Information provided:
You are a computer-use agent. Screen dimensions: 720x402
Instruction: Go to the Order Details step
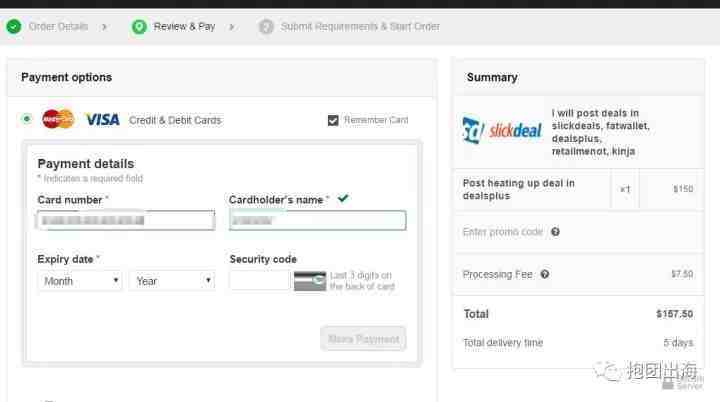point(58,27)
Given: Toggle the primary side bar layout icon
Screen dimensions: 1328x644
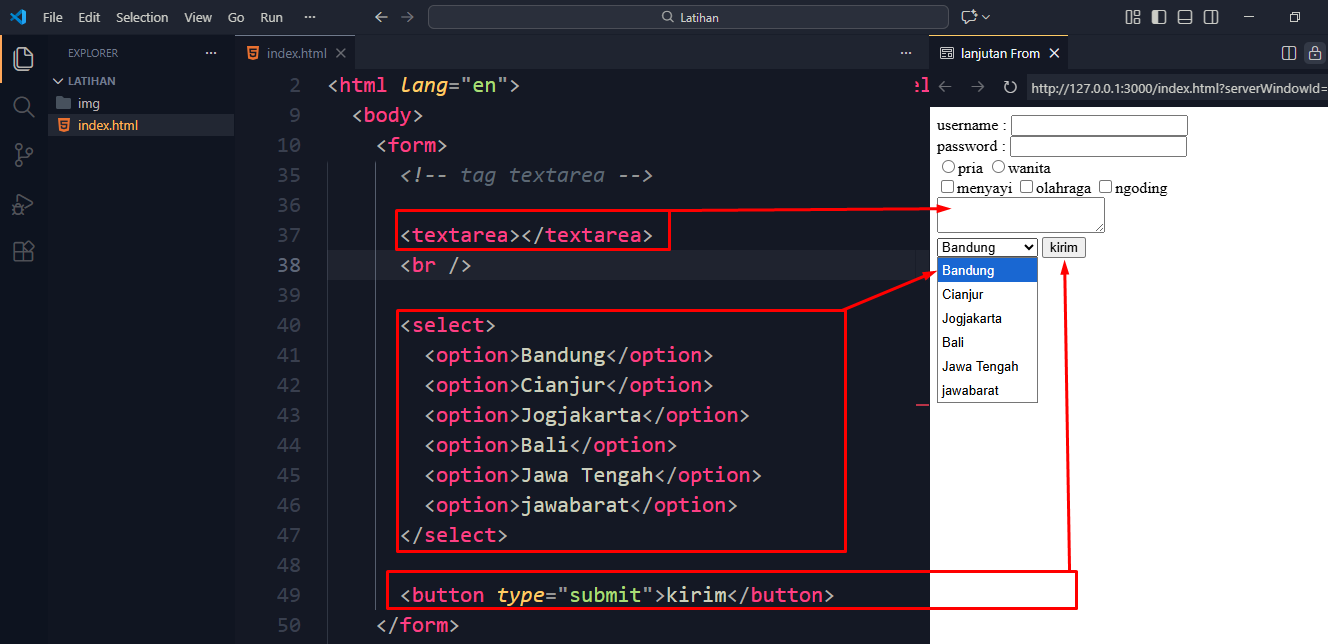Looking at the screenshot, I should pos(1159,17).
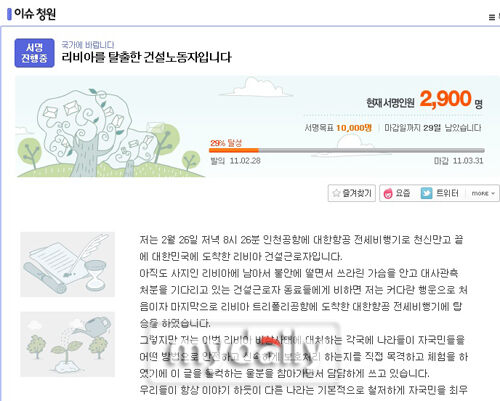This screenshot has width=500, height=401.
Task: Click the watering can plants image
Action: pos(67,344)
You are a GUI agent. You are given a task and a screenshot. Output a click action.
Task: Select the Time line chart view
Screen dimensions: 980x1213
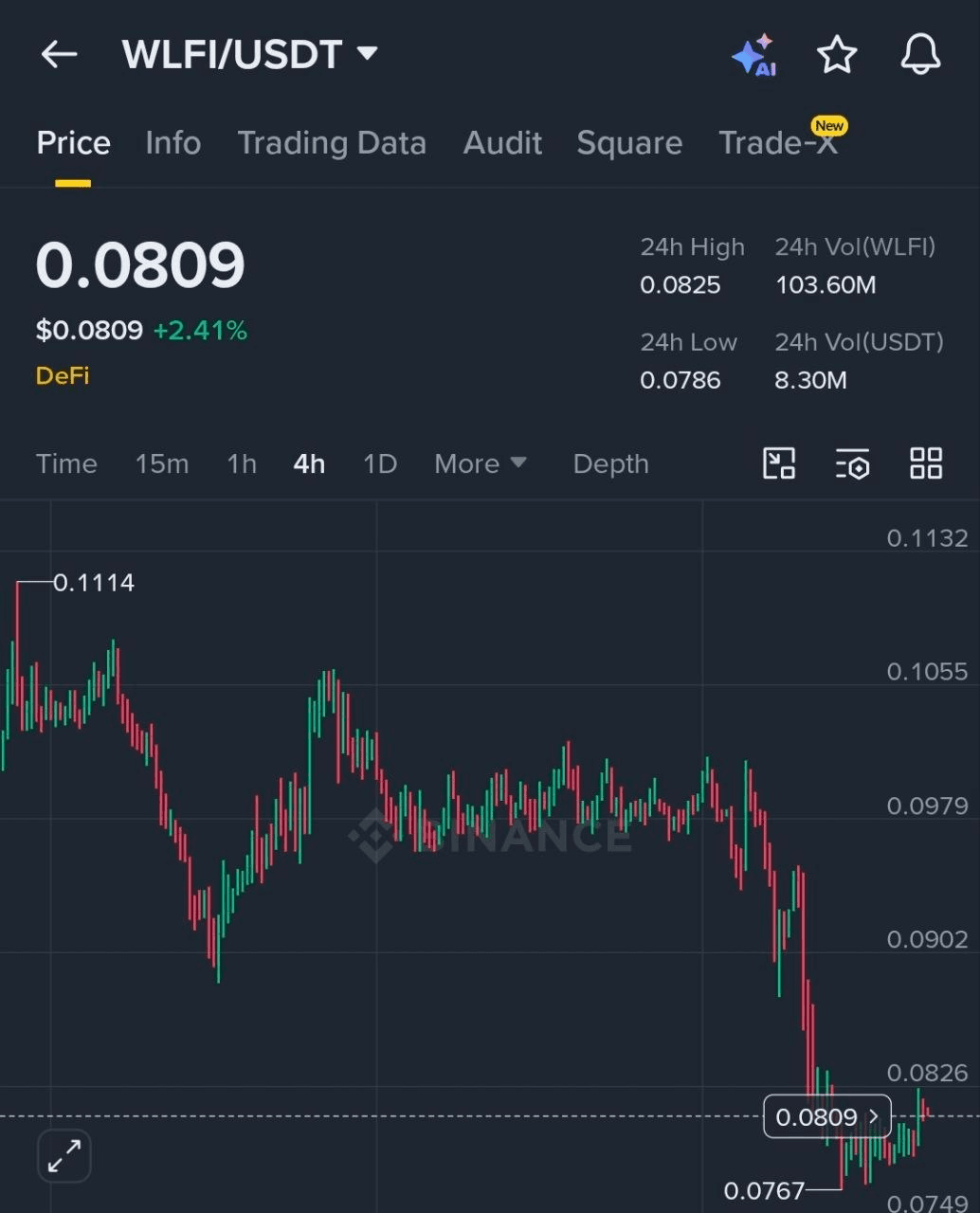[66, 463]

What you have to do: The answer must consist of each line from the data that includes the string "agent".

Output for this task:
You are a computer-use agent. Screen dimensions: 720x402
You are a GUI agent. You are given a task and a screenshot. Output a click action.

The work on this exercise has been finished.